> **DATASET RECORDS**:
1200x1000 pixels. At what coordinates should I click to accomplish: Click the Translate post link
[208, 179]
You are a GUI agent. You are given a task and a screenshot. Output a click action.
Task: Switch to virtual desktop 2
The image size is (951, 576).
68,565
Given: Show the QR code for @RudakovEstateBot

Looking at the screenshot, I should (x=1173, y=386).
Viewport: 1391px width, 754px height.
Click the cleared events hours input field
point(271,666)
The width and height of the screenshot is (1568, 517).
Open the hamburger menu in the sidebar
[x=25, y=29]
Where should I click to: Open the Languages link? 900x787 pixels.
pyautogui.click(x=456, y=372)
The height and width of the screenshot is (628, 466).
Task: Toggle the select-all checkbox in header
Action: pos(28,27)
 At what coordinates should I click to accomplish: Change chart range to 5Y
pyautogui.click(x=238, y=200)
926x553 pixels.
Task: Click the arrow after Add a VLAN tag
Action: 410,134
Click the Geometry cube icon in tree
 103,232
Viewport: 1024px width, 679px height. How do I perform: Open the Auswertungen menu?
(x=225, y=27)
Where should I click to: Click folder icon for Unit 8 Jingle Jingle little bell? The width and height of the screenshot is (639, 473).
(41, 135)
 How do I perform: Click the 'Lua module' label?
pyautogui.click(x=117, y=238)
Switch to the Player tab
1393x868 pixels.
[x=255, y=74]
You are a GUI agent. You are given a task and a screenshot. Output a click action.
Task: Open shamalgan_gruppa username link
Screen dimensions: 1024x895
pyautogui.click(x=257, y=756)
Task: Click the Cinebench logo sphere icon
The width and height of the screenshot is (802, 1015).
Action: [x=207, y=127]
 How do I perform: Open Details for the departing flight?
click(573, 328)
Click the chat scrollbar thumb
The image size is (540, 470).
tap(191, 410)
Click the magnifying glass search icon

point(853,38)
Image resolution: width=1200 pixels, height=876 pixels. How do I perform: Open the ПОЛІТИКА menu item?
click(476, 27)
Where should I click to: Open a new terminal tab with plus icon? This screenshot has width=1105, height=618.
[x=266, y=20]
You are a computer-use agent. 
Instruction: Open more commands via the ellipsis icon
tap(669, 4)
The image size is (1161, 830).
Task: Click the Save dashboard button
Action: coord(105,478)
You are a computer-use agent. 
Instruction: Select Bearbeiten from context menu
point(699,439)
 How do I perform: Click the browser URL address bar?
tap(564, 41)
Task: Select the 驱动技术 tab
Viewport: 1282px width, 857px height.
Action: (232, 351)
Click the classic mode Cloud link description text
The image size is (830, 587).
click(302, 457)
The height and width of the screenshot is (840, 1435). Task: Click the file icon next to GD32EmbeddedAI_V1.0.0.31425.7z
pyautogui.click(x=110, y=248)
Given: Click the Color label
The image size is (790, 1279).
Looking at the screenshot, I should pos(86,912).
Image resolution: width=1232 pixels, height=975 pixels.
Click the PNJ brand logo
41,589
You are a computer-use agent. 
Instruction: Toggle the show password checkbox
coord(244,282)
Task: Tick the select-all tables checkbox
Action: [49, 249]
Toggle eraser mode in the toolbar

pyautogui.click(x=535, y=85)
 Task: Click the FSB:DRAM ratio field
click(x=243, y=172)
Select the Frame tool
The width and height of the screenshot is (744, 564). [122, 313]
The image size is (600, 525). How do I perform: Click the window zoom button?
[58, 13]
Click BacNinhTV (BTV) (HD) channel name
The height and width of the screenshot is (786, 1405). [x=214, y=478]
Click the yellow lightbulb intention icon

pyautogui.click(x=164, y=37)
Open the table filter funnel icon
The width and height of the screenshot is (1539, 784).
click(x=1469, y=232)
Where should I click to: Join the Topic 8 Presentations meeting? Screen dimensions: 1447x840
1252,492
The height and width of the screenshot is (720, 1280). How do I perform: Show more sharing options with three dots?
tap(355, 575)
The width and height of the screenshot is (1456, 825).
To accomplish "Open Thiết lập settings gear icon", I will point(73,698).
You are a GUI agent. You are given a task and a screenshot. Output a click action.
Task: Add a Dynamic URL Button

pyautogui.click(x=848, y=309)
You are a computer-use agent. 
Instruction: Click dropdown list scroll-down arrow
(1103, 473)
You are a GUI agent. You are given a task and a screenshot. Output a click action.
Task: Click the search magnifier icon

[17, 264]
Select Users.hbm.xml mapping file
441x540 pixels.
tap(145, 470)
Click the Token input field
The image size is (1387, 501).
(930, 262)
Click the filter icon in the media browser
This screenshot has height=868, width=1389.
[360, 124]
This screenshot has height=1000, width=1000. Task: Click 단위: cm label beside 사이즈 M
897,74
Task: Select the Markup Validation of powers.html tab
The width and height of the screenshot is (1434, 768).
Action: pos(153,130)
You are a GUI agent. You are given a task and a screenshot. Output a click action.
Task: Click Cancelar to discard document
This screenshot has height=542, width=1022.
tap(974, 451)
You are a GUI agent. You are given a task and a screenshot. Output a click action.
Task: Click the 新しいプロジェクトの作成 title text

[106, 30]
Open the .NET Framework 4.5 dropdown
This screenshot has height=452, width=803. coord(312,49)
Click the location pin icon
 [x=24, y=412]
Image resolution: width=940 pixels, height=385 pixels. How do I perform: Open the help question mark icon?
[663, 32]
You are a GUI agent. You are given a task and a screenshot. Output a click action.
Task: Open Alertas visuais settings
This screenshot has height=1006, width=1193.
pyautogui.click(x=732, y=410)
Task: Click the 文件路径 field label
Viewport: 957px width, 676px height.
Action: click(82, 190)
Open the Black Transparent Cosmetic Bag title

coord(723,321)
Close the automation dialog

> **EXERCISE PROMPT**: Return each line of the listing that holds the string "Switch".

> **TASK ANSWER**:
Task: Switch to virtual desktop 2
Switch to the Player tab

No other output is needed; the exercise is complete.